Brown: It's Louisiana's fault

The former FEMA director -- and current FEMA consultant -- says that state and local officials are to blame for what went wrong in New Orleans.

Published September 27, 2005 6:50PM (EDT)

Former FEMA director Michael Brown is testifying today before the Republican-controlled House committee investigating the federal government's response to Hurricane Katrina, and he has an explanation for just about everything that went wrong: He should have worked harder on media relations, and he couldn't get state and local leaders to do their jobs in the "dysfunctional" state of Louisiana.

"I very strongly personally regret that I was unable to persuade Gov. Blanco and Mayor Nagin to sit down, get over their differences, and work together," Brown said. "I just couldn't pull that off."

Arguing that FEMA's response worked well in Alabama and Mississippi but not in Louisiana, Brown said that the "only variable was the state government officials involved." The governors of Alabama and Mississippi are Republicans; the governor of Louisiana is a Democrat.

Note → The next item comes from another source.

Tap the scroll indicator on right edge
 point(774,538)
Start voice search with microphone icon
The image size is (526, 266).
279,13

Brown and the House Republicans on the committee have a fine line to walk here. Democrats in Congress are pushing for an independent, 9/11 Commission-style investigation into Katrina; Republicans have refused so far and used their majority power to force an in-house investigation that the Republican majority can control. Although several Democrats are participating in today's proceedings, most are boycotting the investigation to keep up the pressure for an independent panel. If Republicans don't hand it to Brown hard today -- if he comes across as looking too chummy with them -- the Democrats would have more ammunition for their argument that the president's party shouldn't be investigating the failures of his administration. That's not what's happening inside the hearing room. The Republicans are kicking Brown while he's down, and Brown is kicking right back -- all while questions that might pin the blame higher up go mostly unasked and unanswered.

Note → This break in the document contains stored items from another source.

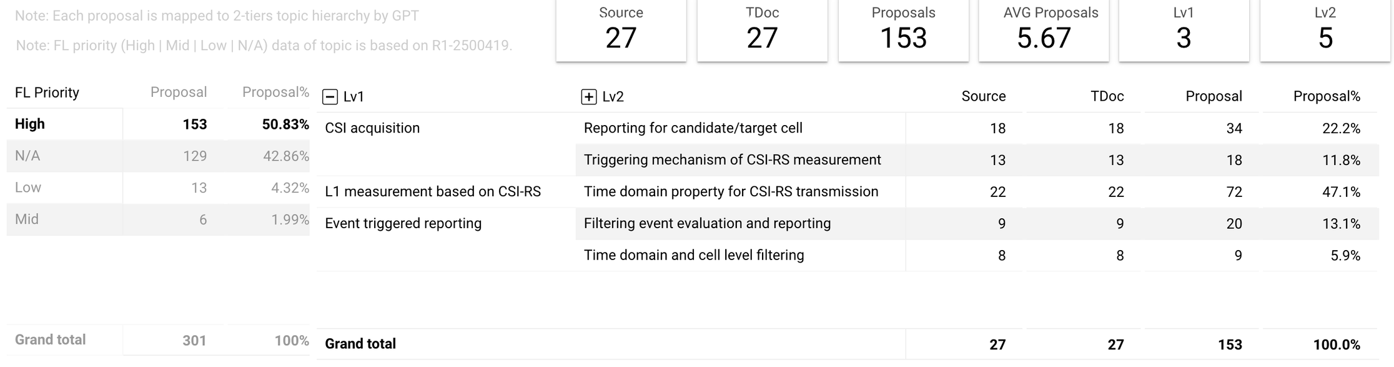Image resolution: width=1394 pixels, height=367 pixels.
Task: Click Reporting for candidate/target cell entry
Action: coord(693,128)
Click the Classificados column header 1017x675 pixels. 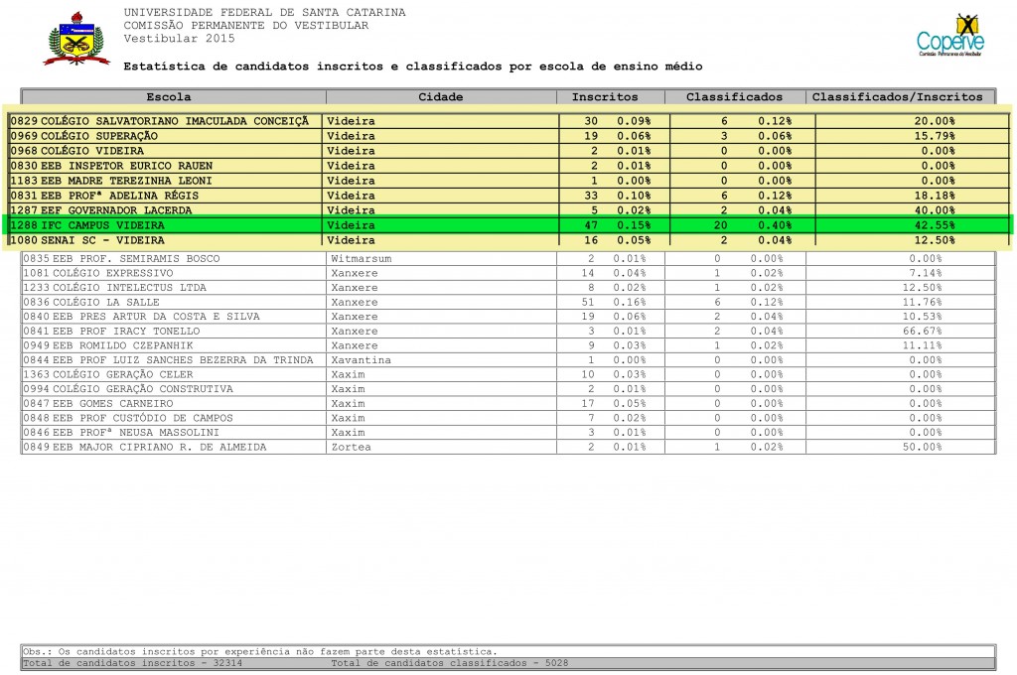click(x=734, y=97)
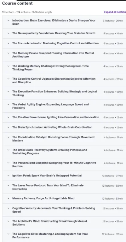Expand The Neuroplasticity Foundation section chevron
Screen dimensions: 126x242
(9, 33)
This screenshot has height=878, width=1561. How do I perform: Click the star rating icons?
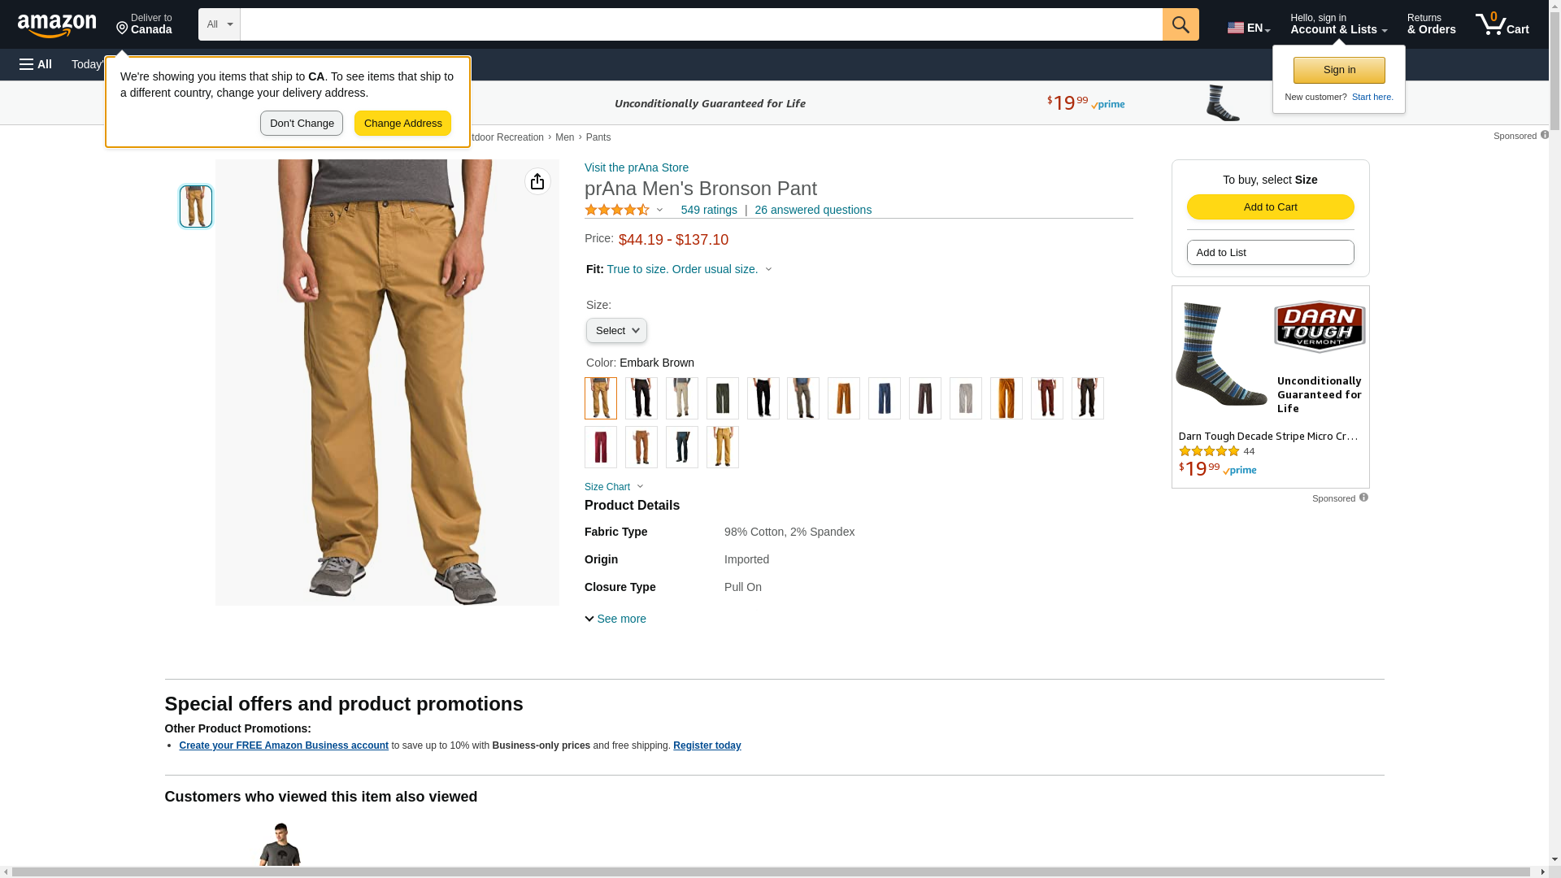pos(617,210)
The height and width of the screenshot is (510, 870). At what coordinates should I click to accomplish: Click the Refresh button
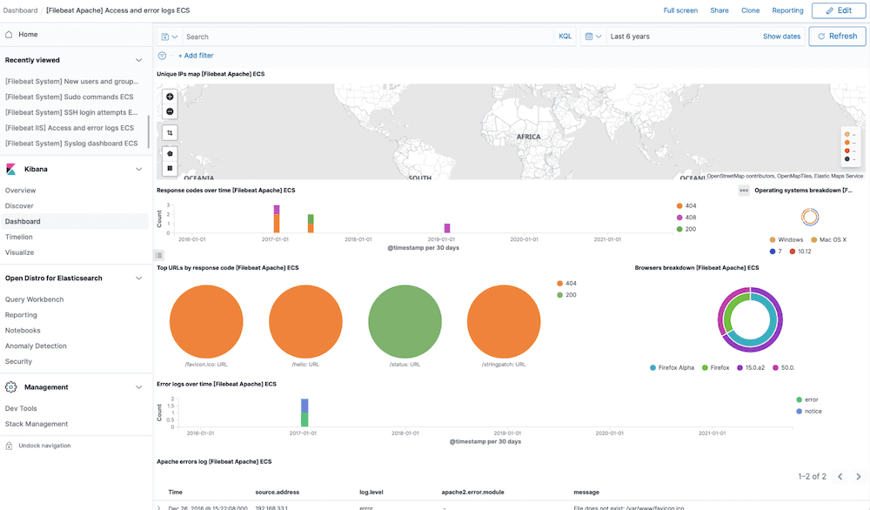[x=836, y=36]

Republican Rep. Christopher Shays tells Brown that it's obvious he "wasn't capable of doing the job." Brown snaps back: "So, I guess you want me to be the superhero, to step in there and take everyone out of New Orleans." Shays responds: "What I wanted you to do is do your job and coordinate." Brown says he was removed from the job in New Orleans because the media was "spreading lies" about him. Shays says he was removed because he was "clueless." Brown says he doesn't think he's "clueless." The sniping goes back and forth, and but it remains tightly focused on Brown, the Bush administration official who has already been thrown overboard.

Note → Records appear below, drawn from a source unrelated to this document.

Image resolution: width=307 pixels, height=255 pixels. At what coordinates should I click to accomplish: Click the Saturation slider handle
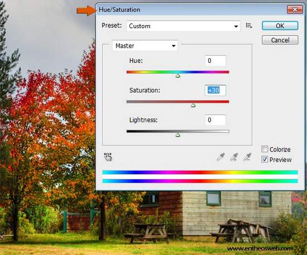point(193,105)
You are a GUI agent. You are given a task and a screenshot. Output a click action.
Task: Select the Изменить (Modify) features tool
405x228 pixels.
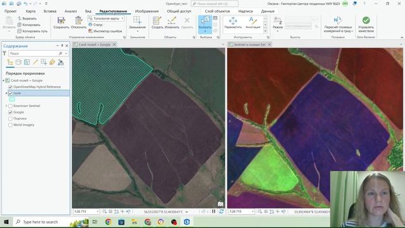point(171,23)
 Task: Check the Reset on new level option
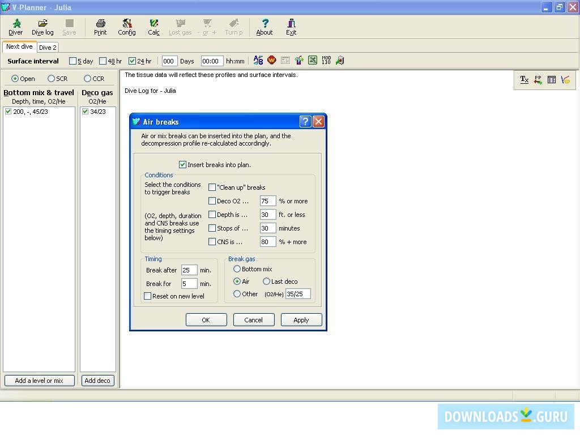(148, 296)
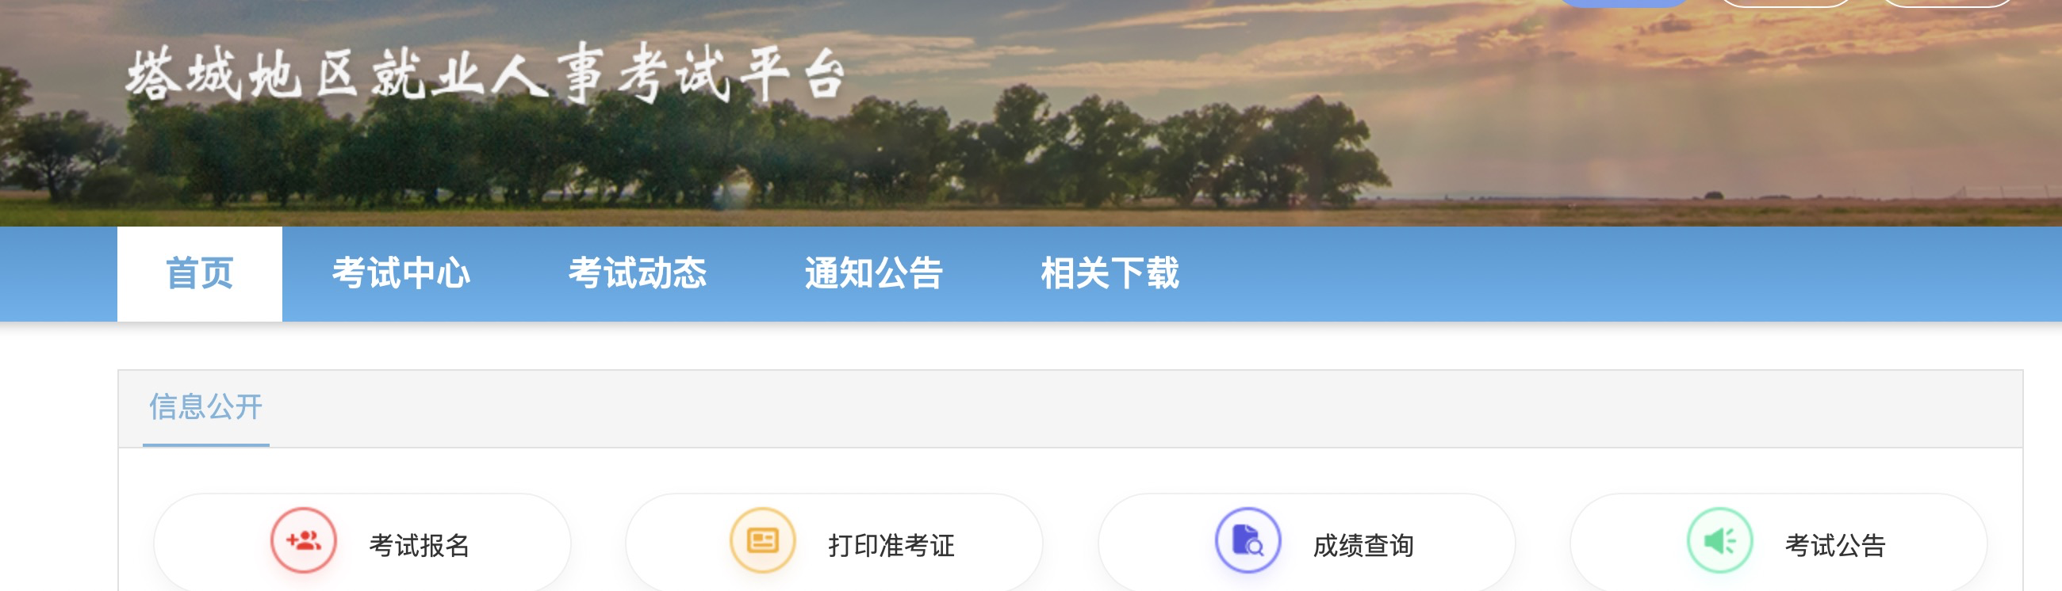Viewport: 2062px width, 591px height.
Task: Click the purple document search icon for 成绩查询
Action: coord(1248,541)
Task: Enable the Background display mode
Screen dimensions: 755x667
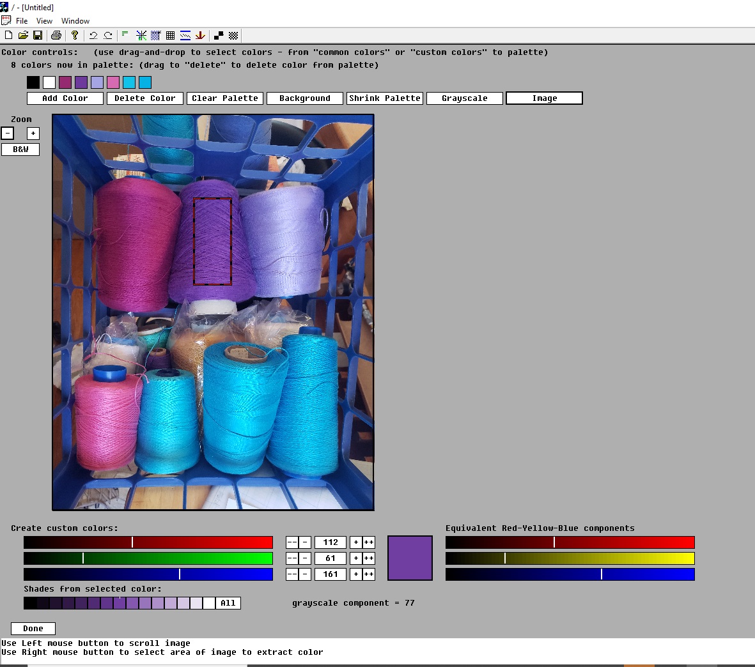Action: click(x=304, y=98)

While Brown has put some of the blame today on the Department of Homeland Security, which he says deleted some of his budget requests, it's clear where his allegiances still lie: During the course of questioning a few minutes ago, Brown acknowledged that he's still being paid as a consultant to Homeland Security chief Michael Chertoff.


By Tim Grieve

Tim Grieve is a senior writer and the author of Salon's War Room blog.